**Dataset:**
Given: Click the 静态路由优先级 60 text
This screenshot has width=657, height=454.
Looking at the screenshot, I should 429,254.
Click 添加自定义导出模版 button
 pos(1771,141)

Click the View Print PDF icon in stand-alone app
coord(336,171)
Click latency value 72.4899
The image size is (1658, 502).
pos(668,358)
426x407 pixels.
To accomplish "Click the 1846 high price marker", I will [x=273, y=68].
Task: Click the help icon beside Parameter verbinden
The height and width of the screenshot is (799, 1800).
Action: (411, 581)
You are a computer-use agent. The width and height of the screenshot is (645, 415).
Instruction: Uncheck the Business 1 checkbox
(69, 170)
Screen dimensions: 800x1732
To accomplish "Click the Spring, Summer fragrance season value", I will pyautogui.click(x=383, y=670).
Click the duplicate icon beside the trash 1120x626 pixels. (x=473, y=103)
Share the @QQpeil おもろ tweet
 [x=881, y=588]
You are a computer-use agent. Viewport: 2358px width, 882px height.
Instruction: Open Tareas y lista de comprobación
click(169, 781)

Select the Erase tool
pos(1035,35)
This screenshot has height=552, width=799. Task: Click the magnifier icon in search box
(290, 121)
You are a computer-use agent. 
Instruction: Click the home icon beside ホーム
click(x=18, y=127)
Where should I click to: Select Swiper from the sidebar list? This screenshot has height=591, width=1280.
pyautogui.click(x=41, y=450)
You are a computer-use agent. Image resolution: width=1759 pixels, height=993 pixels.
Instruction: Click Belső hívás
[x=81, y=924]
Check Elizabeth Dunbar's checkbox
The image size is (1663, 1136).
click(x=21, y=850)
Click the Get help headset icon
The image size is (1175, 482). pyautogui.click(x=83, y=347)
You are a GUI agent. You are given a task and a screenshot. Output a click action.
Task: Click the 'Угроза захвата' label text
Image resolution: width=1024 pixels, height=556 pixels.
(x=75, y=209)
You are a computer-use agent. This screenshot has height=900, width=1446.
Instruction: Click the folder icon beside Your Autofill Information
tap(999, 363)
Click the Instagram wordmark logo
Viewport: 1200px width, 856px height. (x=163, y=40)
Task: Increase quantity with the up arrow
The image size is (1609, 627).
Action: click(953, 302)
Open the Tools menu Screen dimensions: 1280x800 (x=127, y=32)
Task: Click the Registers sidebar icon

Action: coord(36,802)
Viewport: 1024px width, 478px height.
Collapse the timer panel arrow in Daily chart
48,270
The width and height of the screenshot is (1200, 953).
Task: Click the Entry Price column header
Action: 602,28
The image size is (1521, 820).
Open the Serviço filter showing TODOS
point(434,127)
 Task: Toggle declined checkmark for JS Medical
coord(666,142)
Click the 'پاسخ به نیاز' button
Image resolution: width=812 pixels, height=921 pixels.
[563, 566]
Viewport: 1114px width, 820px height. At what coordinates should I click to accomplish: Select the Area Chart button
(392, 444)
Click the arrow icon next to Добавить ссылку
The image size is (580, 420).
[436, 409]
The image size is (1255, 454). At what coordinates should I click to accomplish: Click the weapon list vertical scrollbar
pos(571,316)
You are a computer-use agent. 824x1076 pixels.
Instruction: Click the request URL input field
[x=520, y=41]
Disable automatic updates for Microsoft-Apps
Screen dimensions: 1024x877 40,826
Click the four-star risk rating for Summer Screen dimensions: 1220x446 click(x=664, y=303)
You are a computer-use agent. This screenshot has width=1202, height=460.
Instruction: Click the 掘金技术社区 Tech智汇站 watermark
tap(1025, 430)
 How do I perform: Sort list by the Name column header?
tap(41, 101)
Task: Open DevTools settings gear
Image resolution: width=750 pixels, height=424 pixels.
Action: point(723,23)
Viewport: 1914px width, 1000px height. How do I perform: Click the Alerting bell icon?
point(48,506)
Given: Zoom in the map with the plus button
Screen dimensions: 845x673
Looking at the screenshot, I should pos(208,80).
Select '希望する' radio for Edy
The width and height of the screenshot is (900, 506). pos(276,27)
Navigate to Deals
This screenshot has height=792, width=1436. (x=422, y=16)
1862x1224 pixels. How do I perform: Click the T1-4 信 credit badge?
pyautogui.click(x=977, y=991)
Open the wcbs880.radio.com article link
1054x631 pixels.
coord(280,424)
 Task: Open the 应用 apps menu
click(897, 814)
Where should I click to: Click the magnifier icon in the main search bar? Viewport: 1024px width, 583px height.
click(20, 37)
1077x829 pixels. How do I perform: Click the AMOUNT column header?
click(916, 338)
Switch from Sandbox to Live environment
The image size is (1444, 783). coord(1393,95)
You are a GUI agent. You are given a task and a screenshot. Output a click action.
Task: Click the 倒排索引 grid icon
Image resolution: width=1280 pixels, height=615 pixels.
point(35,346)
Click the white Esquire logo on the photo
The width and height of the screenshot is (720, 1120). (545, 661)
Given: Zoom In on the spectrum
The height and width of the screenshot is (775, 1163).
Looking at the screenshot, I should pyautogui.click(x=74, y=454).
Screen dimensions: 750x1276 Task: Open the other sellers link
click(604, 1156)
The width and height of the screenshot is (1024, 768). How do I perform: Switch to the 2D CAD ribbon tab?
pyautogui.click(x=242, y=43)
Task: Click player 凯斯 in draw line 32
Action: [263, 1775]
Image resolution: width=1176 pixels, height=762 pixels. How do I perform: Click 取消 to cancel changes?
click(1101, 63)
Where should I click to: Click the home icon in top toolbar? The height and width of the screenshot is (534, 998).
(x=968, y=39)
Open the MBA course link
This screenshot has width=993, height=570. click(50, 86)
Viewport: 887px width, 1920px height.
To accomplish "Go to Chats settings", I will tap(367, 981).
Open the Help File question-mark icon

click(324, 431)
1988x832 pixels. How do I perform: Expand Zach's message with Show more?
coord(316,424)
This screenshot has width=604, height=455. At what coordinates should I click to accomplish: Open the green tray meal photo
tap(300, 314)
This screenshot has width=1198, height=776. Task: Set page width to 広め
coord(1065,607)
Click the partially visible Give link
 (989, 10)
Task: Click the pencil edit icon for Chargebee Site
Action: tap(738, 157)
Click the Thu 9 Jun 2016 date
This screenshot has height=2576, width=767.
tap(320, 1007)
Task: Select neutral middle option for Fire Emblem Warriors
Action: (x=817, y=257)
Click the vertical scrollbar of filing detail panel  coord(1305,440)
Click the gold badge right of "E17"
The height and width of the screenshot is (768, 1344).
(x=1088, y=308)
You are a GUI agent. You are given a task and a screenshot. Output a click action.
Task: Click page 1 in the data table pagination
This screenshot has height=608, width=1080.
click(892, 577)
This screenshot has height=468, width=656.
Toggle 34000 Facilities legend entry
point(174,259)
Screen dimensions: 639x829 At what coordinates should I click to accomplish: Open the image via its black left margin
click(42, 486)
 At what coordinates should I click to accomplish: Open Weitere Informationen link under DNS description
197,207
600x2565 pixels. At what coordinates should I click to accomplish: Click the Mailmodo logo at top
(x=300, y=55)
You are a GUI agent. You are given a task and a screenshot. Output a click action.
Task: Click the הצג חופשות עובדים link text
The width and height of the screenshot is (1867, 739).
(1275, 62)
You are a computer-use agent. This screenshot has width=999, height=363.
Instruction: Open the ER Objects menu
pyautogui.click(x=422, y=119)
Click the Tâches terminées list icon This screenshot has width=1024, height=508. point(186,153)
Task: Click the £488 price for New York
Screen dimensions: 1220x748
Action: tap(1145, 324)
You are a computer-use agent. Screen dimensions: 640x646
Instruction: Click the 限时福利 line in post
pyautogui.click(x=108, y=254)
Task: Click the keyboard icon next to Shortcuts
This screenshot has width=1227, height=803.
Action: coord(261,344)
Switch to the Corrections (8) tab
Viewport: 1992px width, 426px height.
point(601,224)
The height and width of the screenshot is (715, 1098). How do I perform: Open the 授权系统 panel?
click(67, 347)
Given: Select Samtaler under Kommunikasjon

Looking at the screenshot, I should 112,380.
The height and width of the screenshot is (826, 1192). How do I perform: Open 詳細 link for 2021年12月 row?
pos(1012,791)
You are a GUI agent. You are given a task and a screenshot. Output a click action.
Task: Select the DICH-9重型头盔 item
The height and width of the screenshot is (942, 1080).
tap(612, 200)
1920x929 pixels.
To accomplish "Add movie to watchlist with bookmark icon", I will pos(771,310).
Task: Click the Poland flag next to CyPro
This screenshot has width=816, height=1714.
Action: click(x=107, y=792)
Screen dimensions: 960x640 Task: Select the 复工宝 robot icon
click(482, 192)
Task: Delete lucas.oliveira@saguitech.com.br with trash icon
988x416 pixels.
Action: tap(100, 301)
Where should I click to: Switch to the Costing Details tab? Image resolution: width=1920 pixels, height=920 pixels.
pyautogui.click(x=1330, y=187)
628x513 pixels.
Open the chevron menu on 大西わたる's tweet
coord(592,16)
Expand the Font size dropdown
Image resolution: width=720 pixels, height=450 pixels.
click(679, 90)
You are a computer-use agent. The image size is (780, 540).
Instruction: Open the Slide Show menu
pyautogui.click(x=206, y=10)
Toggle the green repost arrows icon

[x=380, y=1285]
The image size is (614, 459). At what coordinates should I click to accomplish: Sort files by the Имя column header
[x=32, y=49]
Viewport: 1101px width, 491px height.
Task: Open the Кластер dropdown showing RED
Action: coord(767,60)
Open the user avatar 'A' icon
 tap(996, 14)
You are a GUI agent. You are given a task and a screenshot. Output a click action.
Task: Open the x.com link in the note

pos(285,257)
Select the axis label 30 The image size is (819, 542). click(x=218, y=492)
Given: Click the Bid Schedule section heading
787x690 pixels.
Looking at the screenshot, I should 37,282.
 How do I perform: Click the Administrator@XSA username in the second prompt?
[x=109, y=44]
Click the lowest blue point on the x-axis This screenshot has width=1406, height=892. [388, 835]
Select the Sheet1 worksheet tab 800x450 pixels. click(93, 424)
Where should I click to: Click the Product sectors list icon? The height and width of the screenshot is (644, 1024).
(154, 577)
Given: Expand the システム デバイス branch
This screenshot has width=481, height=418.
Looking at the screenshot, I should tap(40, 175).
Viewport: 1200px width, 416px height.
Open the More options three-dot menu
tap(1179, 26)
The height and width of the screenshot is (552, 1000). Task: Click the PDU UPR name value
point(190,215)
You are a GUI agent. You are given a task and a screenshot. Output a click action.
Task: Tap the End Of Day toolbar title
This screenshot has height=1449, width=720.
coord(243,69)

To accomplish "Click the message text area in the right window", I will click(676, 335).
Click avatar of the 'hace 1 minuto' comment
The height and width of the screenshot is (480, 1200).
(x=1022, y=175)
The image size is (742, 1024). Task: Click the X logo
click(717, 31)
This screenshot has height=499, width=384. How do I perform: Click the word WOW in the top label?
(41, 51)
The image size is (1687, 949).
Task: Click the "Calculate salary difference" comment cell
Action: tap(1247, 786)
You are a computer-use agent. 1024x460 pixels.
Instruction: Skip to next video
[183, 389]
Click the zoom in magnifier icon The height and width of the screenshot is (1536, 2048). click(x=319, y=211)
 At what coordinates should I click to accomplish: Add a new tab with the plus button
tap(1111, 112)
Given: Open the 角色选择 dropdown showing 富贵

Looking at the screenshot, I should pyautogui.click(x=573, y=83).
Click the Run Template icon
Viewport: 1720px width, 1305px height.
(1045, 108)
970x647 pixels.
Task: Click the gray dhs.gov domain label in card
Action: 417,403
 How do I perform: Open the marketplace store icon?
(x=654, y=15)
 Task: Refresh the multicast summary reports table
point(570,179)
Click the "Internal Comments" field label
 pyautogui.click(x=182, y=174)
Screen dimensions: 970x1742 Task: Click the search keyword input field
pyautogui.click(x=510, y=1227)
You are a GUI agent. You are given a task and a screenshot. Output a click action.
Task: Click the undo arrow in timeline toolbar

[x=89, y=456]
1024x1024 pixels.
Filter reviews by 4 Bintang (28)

**Problem to work on:**
Print exactly the lines from the beginning of the entries through the line with "Task: Click the help". Output nothing more.

**Exercise answer:**
Given: Click the 静态路由优先级 60 text
This screenshot has width=657, height=454.
Looking at the screenshot, I should 429,254.
Click 添加自定义导出模版 button
 pos(1771,141)

Click the View Print PDF icon in stand-alone app
coord(336,171)
Click latency value 72.4899
The image size is (1658, 502).
pos(668,358)
426x407 pixels.
To accomplish "Click the 1846 high price marker", I will [x=273, y=68].
Task: Click the help icon beside Parameter verbinden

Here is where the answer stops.